6. Use playlists to increase watch time count
Playlists group related videos together so viewers naturally move from one video to the next. Instead of watching one video and leaving, they’re more likely to keep going.
Create playlists around a clear theme, like a series of recipes, skill levels, or related topics. Order them intentionally and put your strongest video first, not the oldest one.
When viewers watch multiple videos in a row, it helps with watch time growth. That helps your channel perform better overall and supports monetized videos long after they’re published.
7. Upload videos with subtitles
Subtitles aren’t just about accessibility; they also improve retention and reach.

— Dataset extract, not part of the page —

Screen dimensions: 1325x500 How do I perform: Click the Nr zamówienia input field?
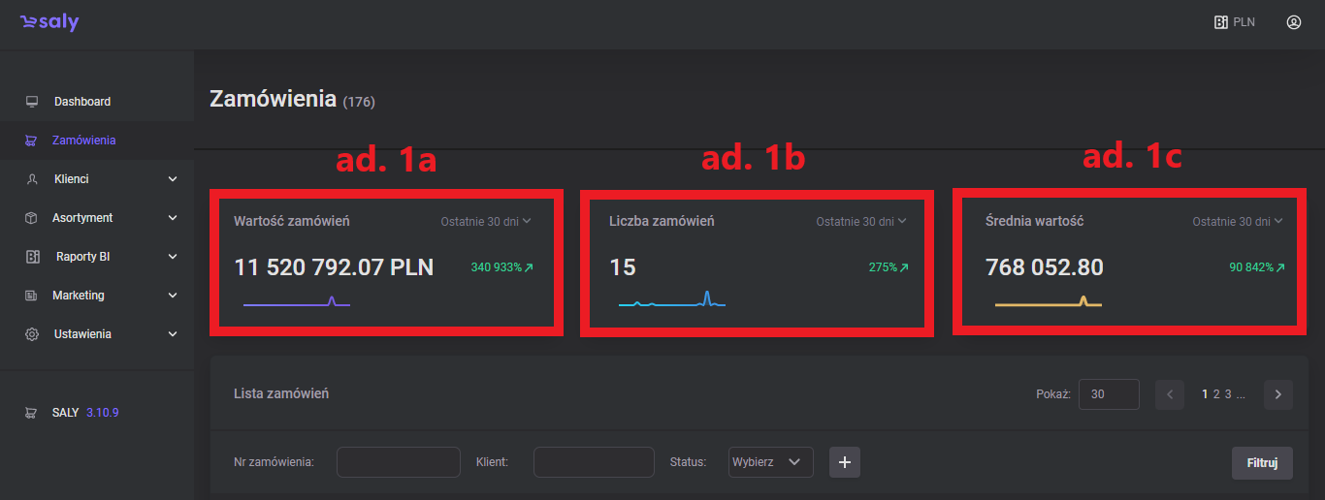398,462
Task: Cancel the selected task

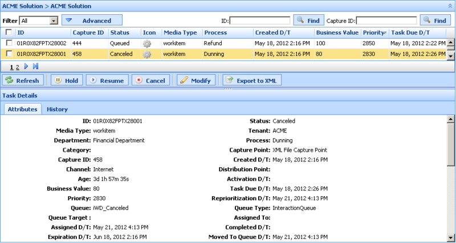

Many viewers watch videos without sound, especially on mobile or during work hours. Subtitles help them follow along, which often increases watch time and completion rates. From what I’ve seen in analytics, videos with accurate captions tend to perform better internationally as well.
YouTube’s auto-captions are a good baseline, but reviewing and correcting them improves accuracy and professionalism.
Frequently asked questions
Why did my YouTube monetization application get rejected?
Most monetization applications are rejected because the channel fails the content review, not the subscriber or watch hour threshold.
Common reasons include reused content, heavy reliance on clips from other creators, unclear ownership of visuals/music usage, or a channel that lacks a consistent, original focus. YouTube reviews the channel as a whole, not just one particular video, and applies monetization and community guidelines strictly.
What counts as reused content?
Reused content is any video that relies heavily on material you didn’t create and haven’t meaningfully transformed. This includes compilations, clipped videos from other channels, lightly edited reactions, or low-quality content made from stock footage without original commentary or value.
Even if a video performs well, reused content can block monetization or cause a monetized channel to lose access later.
Can you monetize a YouTube channel with faceless videos?
Yes, you can monetize without appearing on camera as long as the content is original and adds clear value.
Screen recordings, voiceovers, unboxing videos, tutorials, and faceless educational videos are commonly approved. What matters is ownership, transformation, and viewer value, not whether your face is visible.
What’s a YouTube monetization checker?
A YouTube monetization checker is a tool that looks at a channel’s public numbers, like subscribers, watch hours, and Shorts views, to estimate whether it qualifies for the YouTube Partner Program. It can give you a rough idea of eligibility or potential earnings, but it can’t see strikes, copyright issues, or your actual approval details.
To check your real monetization status, you need to go into YouTube Studio, where YouTube shows whether you meet the requirements, are under review, or have monetization enabled.
Is YouTube Shorts monetization worth it?
What’s the YouTube Shorts Monetization Module?
The YouTube Shorts Monetization Module is a set of terms that creators need to accept in order to make money from Shorts.
But how much ad revenue can you earn?
Once accepted, it lets YouTube Shorts creators earn a 45% share of the Shorts ad revenue and Premium earnings. If you’re in the YouTube Partner Program, you have to agree to these terms to monetize your Shorts, and they only apply to views you get after you accept.
Monetize your YouTube channel with a clear plan
YouTube monetization works best when you keep it focused.
Start with one or two monetization paths that fit your content now, then add others as your channel grows. Ads and YouTube Premium revenue usually come first if you have a new YouTube channel. Fan funding, memberships, and shopping work better once you have steady watch time and returning viewers.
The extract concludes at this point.